Per Rio Li Cui, infine, la residenza rappresenta un ritorno alla pratica artistica dopo un periodo dedicato soprattutto alla ricerca e alla progettazione culturale. Il suo, infatti, è un approccio fortemente site specific. A Casa Esagono il punto di partenza è stato l’edificio stesso. “Questa volta volevo realizzare qualcosa di più spaziale, qualcosa concentrato in un oggetto”, racconta, tanto che il progetto che sta prendendo forma non è altro che una struttura modulare composta da pannelli, da cui tuttavia emerge una dimensione più effimera e percettiva: il vento, il mare, la sabbia, il suono, la posidonia. “È più la percezione che ho vissuto qui dentro. Anche il mare, anche il vento”. L’obiettivo è lavorare su scale temporali che vadano oltre quella umana, fino a immaginare un’opera capace di evocare tempi geologici.

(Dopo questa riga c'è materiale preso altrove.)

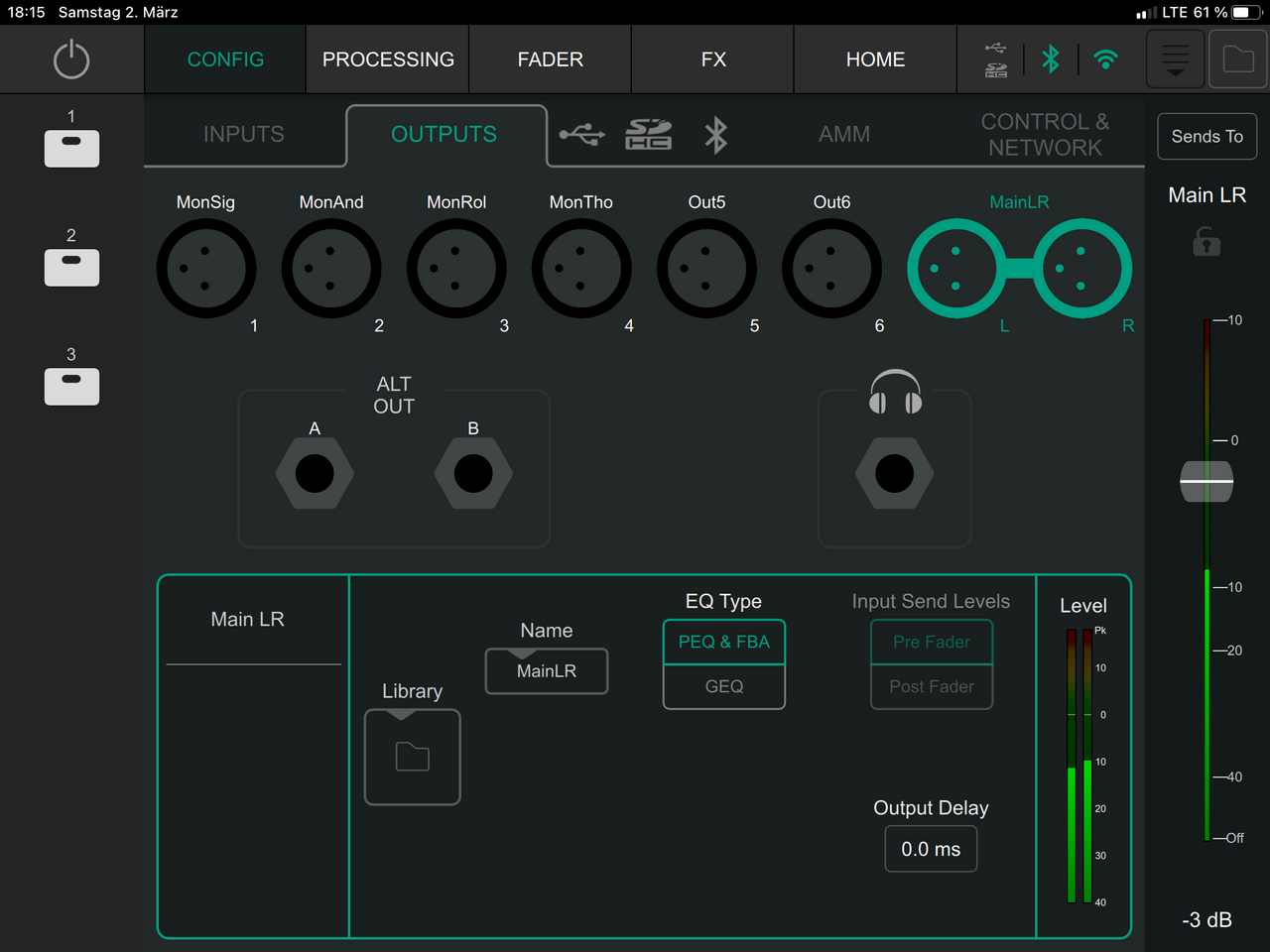1270x952 pixels.
Task: Click the Output Delay 0.0 ms value
Action: pos(931,850)
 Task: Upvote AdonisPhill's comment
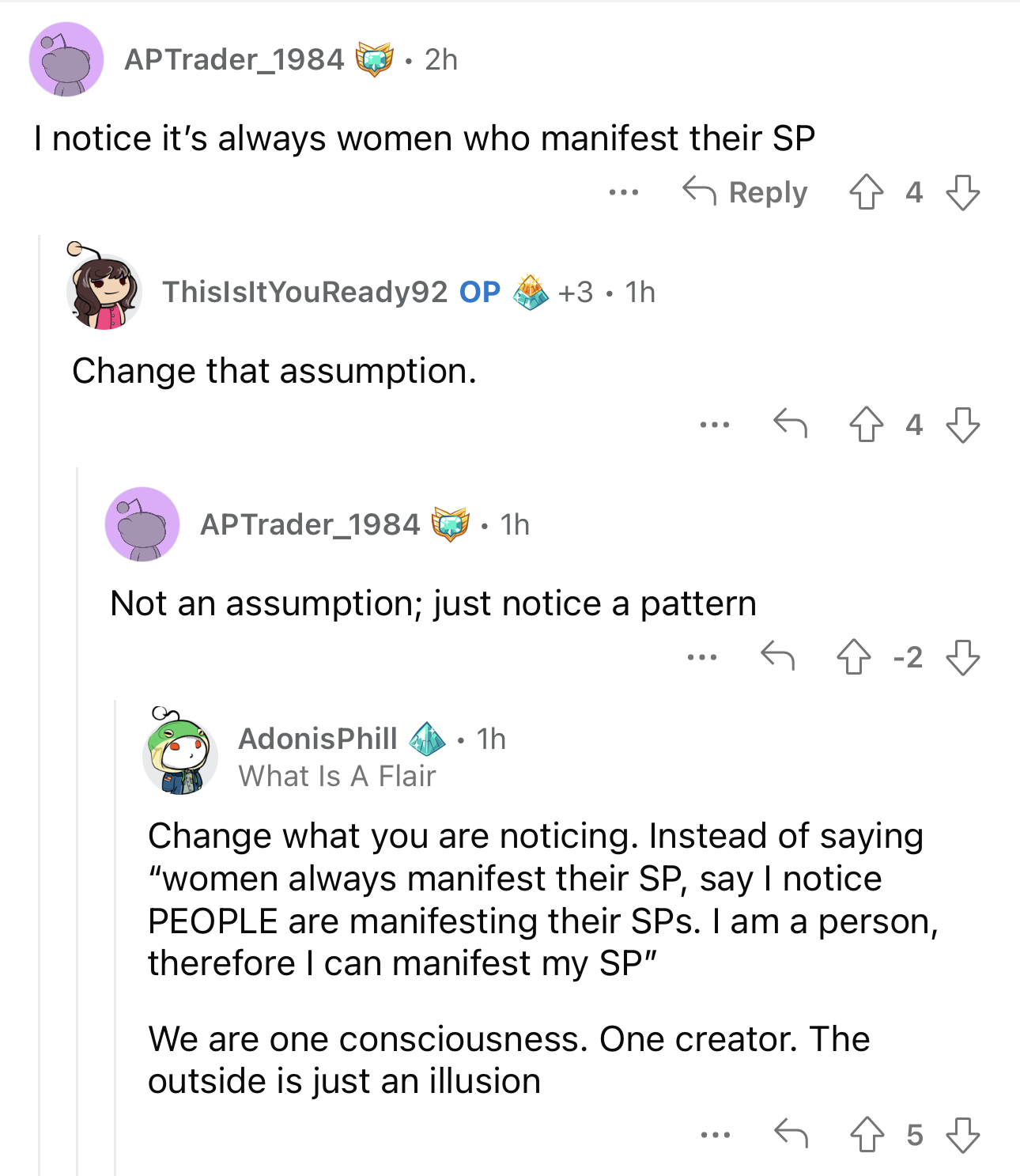pyautogui.click(x=867, y=1135)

Cosa significa riattivare un’architettura
Le tre ricerche, dunque, seppur differenti, sono accomunate da Casa Esagono come principale interlocutrice. E riattivare un’architettura significa sottrarla a due rischi opposti: diventare un reperto immobile, conservato soltanto come testimonianza del passato, oppure trasformarsi in uno spazio qualsiasi, separato dalla propria storia. Nel caso di Casa Esagono, il rapporto è più complesso. L’architettura di Giorgini, il paesaggio di Baratti, la memoria dell’archivio e le pratiche degli artisti contemporanei finiscono per sovrapporsi.